- [Problem to work on] Below are records. Return each one exactly as written.

- [Stored items]
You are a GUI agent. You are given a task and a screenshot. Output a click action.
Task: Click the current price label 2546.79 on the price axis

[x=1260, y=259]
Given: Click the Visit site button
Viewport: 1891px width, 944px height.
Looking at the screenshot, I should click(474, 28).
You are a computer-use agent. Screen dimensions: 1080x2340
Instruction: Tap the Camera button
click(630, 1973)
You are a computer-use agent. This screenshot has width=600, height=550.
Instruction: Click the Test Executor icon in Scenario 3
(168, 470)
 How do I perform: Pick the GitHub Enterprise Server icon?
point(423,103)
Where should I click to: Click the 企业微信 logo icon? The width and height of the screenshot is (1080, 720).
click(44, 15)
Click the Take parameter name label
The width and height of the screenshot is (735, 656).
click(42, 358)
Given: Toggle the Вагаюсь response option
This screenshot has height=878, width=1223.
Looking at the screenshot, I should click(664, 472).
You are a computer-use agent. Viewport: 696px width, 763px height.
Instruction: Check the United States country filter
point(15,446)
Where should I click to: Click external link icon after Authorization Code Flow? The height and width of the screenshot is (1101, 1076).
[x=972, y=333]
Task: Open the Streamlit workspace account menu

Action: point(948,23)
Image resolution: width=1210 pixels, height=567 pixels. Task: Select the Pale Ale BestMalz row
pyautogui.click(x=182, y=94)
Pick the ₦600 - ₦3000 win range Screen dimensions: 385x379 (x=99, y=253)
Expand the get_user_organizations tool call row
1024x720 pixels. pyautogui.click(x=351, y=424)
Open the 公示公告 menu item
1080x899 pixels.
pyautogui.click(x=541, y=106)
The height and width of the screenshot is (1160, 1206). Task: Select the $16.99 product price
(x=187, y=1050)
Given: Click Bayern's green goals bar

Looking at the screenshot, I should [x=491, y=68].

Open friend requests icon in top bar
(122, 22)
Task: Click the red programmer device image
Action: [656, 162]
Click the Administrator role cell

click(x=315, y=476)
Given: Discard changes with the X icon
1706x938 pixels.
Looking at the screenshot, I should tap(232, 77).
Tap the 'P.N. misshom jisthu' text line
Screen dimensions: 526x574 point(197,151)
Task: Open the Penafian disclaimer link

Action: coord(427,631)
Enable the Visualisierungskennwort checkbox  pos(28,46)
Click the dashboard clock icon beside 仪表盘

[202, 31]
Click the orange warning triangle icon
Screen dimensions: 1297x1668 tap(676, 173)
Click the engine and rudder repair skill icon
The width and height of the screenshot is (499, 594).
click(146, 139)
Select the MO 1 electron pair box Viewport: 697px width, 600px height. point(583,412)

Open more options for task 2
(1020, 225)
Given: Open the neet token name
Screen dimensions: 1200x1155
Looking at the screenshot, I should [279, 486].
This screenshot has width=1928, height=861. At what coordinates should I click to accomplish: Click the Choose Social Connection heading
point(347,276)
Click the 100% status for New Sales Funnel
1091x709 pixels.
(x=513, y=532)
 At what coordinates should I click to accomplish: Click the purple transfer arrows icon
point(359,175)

- [Exercise output]
You are a GUI agent. You are given a task and a screenshot. Output a click action.
Task: Click the current price label 2546.79 on the price axis

[x=1260, y=259]
Given: Click the Visit site button
Viewport: 1891px width, 944px height.
Looking at the screenshot, I should click(474, 28).
You are a computer-use agent. Screen dimensions: 1080x2340
Instruction: Tap the Camera button
click(630, 1973)
You are a computer-use agent. This screenshot has width=600, height=550.
Instruction: Click the Test Executor icon in Scenario 3
(168, 470)
 How do I perform: Pick the GitHub Enterprise Server icon?
point(423,103)
Where should I click to: Click the 企业微信 logo icon? The width and height of the screenshot is (1080, 720).
click(44, 15)
Click the Take parameter name label
The width and height of the screenshot is (735, 656).
click(42, 358)
Given: Toggle the Вагаюсь response option
This screenshot has height=878, width=1223.
Looking at the screenshot, I should click(664, 472).
You are a computer-use agent. Viewport: 696px width, 763px height.
Instruction: Check the United States country filter
point(15,446)
Where should I click to: Click external link icon after Authorization Code Flow? The height and width of the screenshot is (1101, 1076).
[x=972, y=333]
Task: Open the Streamlit workspace account menu

Action: point(948,23)
Image resolution: width=1210 pixels, height=567 pixels. Task: Select the Pale Ale BestMalz row
pyautogui.click(x=182, y=94)
Pick the ₦600 - ₦3000 win range Screen dimensions: 385x379 (x=99, y=253)
Expand the get_user_organizations tool call row
1024x720 pixels. pyautogui.click(x=351, y=424)
Open the 公示公告 menu item
1080x899 pixels.
pyautogui.click(x=541, y=106)
The height and width of the screenshot is (1160, 1206). Task: Select the $16.99 product price
(x=187, y=1050)
Given: Click Bayern's green goals bar

Looking at the screenshot, I should [x=491, y=68].

Open friend requests icon in top bar
(122, 22)
Task: Click the red programmer device image
Action: [656, 162]
Click the Administrator role cell

click(x=315, y=476)
Given: Discard changes with the X icon
1706x938 pixels.
Looking at the screenshot, I should tap(232, 77).
Tap the 'P.N. misshom jisthu' text line
Screen dimensions: 526x574 point(197,151)
Task: Open the Penafian disclaimer link

Action: coord(427,631)
Enable the Visualisierungskennwort checkbox  pos(28,46)
Click the dashboard clock icon beside 仪表盘

[202, 31]
Click the orange warning triangle icon
Screen dimensions: 1297x1668 tap(676, 173)
Click the engine and rudder repair skill icon
The width and height of the screenshot is (499, 594).
click(146, 139)
Select the MO 1 electron pair box Viewport: 697px width, 600px height. point(583,412)

Open more options for task 2
(1020, 225)
Given: Open the neet token name
Screen dimensions: 1200x1155
Looking at the screenshot, I should [279, 486].
This screenshot has width=1928, height=861. At what coordinates should I click to accomplish: Click the Choose Social Connection heading
point(347,276)
Click the 100% status for New Sales Funnel
1091x709 pixels.
(x=513, y=532)
 At what coordinates should I click to accomplish: Click the purple transfer arrows icon
point(359,175)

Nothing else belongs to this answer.